L’exil en Amérique du Nord change la donne. Le sentiment de solitude le pousse à écrire, pour s’exprimer. Alors qu’il s’apprête à continuer ses études en droit à Ottawa, il assiste en 2003 à l’université Concordia de Montréal à un symposium sur le hip hop. L’événement fait office de point de départ de l’aventure Nomadic Massive, dont les futurs membres se rencontrent à cet instant-là.

« C’est devenu mon école de musique », dit-il au sujet de ce collectif reconnu dans le paysage local et avec lequel il enregistre plusieurs albums à partir de 2005, tout en assumant ses fonctions de directeur d’un centre dont la mission est de « prévenir la délinquance chez les adolescents en détresse ».

Les mots de Cheikh Anta Diop

Parce que « dans un groupe, il faut que tu fasses beaucoup de compromis” et aussi pour satisfaire ses envies de créativité, Vox Sambou démarre en parallèle une carrière solo en 2008 – il a fini par quitter Nomadic Massive, du moins officiellement, neuf ans plus tard.

Après The Brasil Session en 2015, son tropisme pour le Brésil, où il est programmé chaque année dans différents festivals, est à nouveau à l’origine de We Must Unite. DJ Mangaio, chargé de jouer en première partie de son concert, l’a séduit avec son mélange de candomblé, rap et dancehall. Un premier titre a aussitôt vu le jour, et la relation artistique entre les deux hommes s’est prolongée durant la pandémie.


Ses influences viennent aussi du continent africain. « On a beaucoup de rythmes Congo en Haïti », précise-t-il. Par l’intermédiaire de son batteur Lionel Kizaba, originaire de Kinshasa, il a fait enregistrer une guitare congolaise qui renforce le caractère à la fois cosmopolite et cohérent de l’ensemble. Ailleurs, il a glissé un extrait d’un discours de Cheikh Anta Diop. « Quand j’étais à Dakar en 2011 au studio Sankara, Didier Awadi n’arrêtait pas de parler de lui ; il fallait que je le découvre », confie-t-il.
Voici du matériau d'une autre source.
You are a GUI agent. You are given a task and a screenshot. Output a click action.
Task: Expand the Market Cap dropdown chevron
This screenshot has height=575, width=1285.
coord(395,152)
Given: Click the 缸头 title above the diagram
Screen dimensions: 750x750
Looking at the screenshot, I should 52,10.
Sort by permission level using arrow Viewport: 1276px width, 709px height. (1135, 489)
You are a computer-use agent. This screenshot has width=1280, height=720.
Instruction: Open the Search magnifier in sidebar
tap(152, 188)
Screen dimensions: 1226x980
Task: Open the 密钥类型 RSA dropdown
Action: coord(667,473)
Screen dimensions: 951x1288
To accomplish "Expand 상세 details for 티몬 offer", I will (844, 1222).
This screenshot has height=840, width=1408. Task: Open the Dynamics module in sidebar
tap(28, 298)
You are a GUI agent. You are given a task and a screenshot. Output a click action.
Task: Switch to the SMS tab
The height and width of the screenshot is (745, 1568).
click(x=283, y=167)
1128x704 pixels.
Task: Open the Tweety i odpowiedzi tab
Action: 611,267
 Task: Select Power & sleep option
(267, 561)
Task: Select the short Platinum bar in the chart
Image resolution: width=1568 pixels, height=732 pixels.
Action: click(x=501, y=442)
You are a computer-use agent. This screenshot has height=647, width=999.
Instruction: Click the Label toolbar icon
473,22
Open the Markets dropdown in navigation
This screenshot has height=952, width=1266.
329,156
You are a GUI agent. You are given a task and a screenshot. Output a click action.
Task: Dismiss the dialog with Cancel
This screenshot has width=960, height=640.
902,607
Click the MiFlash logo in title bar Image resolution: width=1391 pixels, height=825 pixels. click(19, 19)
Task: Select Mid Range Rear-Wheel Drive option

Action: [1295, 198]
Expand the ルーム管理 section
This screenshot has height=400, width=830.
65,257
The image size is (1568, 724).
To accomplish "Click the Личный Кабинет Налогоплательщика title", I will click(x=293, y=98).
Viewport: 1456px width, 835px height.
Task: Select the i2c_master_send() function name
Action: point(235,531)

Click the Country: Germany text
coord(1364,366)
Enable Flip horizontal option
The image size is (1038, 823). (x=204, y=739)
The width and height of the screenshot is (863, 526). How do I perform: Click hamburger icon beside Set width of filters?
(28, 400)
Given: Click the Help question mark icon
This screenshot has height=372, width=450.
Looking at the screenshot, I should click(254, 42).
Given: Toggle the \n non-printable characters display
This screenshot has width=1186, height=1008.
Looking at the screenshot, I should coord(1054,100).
Dans le clip de Right to Live, il en profite pour souligner le lien entre le célèbre historien et homme politique sénégalais et « un de ses mentors », l’Haïtien Antenor Firmin, premier anthropologue noir et coorganisateur en 1900 de la première conférence panafricaine. Son objectif : que ses jeunes compatriotes, qui connaissent tout de leur époque, aient conscience du rôle de ceux qui ont « contribué à [leur] épanouissement » et peuvent légitimement faire figure de modèles. En période troublée, comme celle à laquelle Haïti est à nouveau confrontée, la fierté est un sentiment qu’il n’est pas inutile de cultiver.